Exercise goal: Print only the lines running from the line with "At what coordinates" to the final line below, both included, exactly as written and without the pictures.

BEGIN Data section

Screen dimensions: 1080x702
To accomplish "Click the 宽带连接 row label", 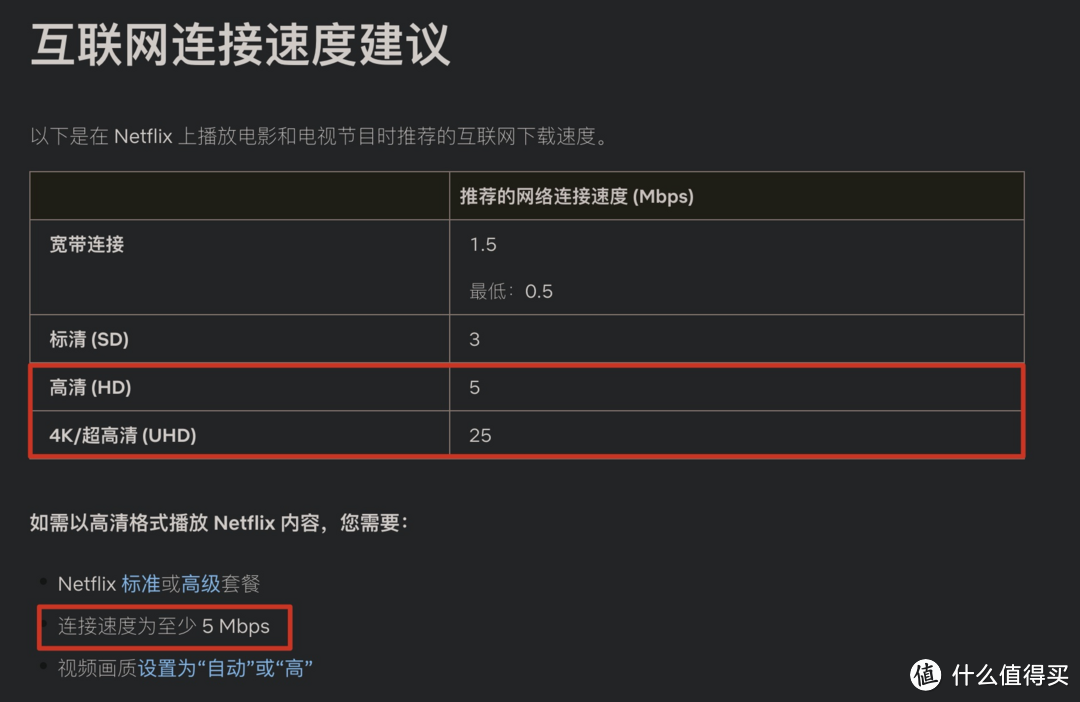I will (87, 244).
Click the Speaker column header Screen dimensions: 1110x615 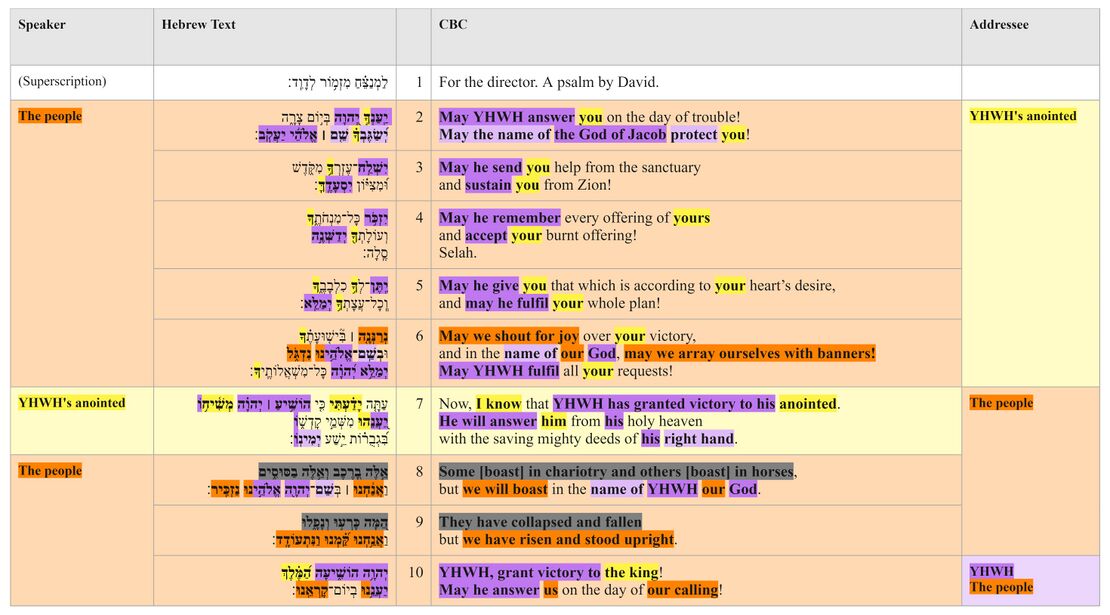(42, 25)
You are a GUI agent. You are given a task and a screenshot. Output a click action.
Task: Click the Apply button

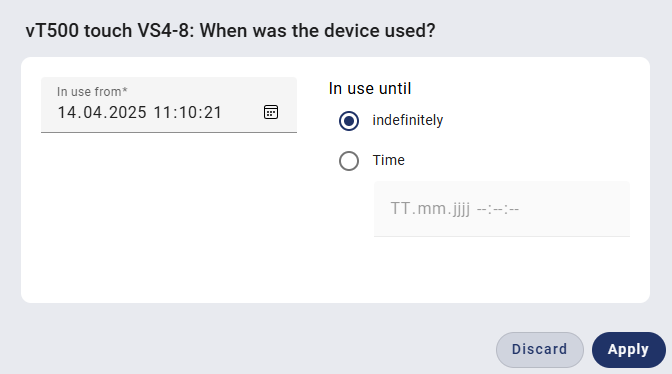coord(629,350)
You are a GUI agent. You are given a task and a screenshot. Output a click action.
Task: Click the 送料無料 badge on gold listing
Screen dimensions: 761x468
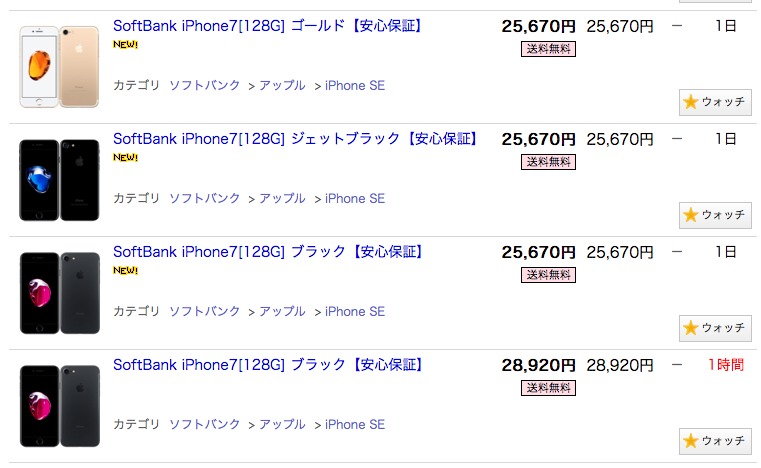548,49
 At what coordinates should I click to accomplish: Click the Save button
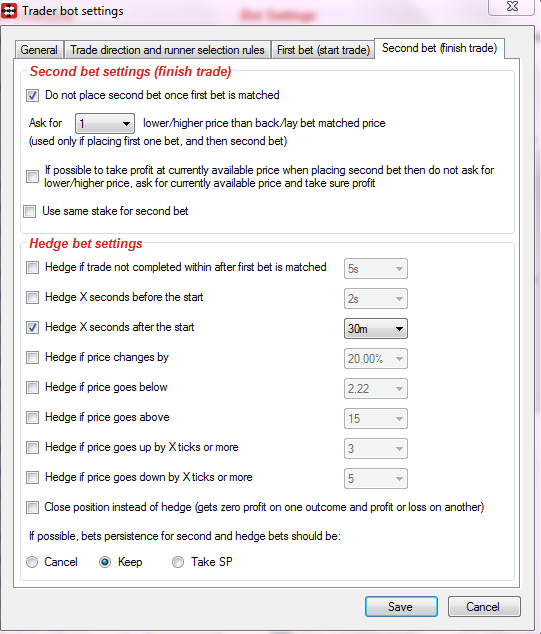[401, 607]
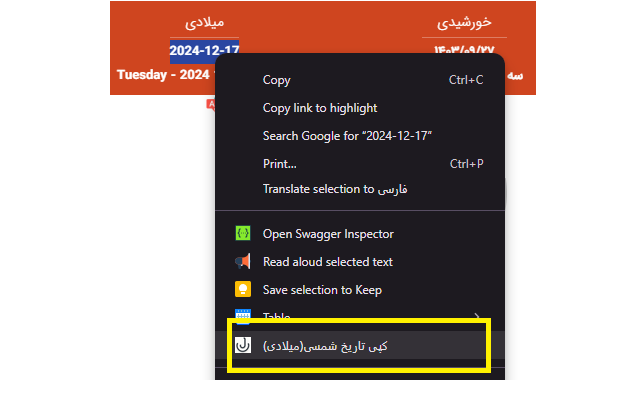Viewport: 640px width, 400px height.
Task: Click the میلادی column heading
Action: pos(204,22)
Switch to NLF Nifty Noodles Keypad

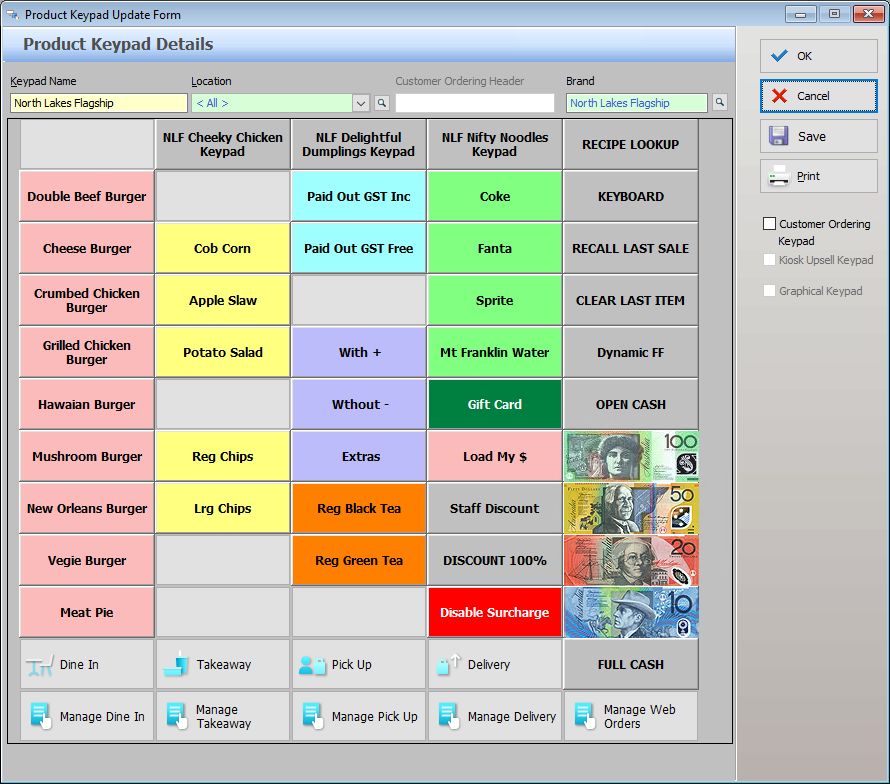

END Data section

Final answer:
 At what coordinates should I click to accomplish: Click the Save button
[401, 607]
Viewport: 640px width, 400px height.
Task: Click the میلادی column heading
Action: pos(204,22)
Switch to NLF Nifty Noodles Keypad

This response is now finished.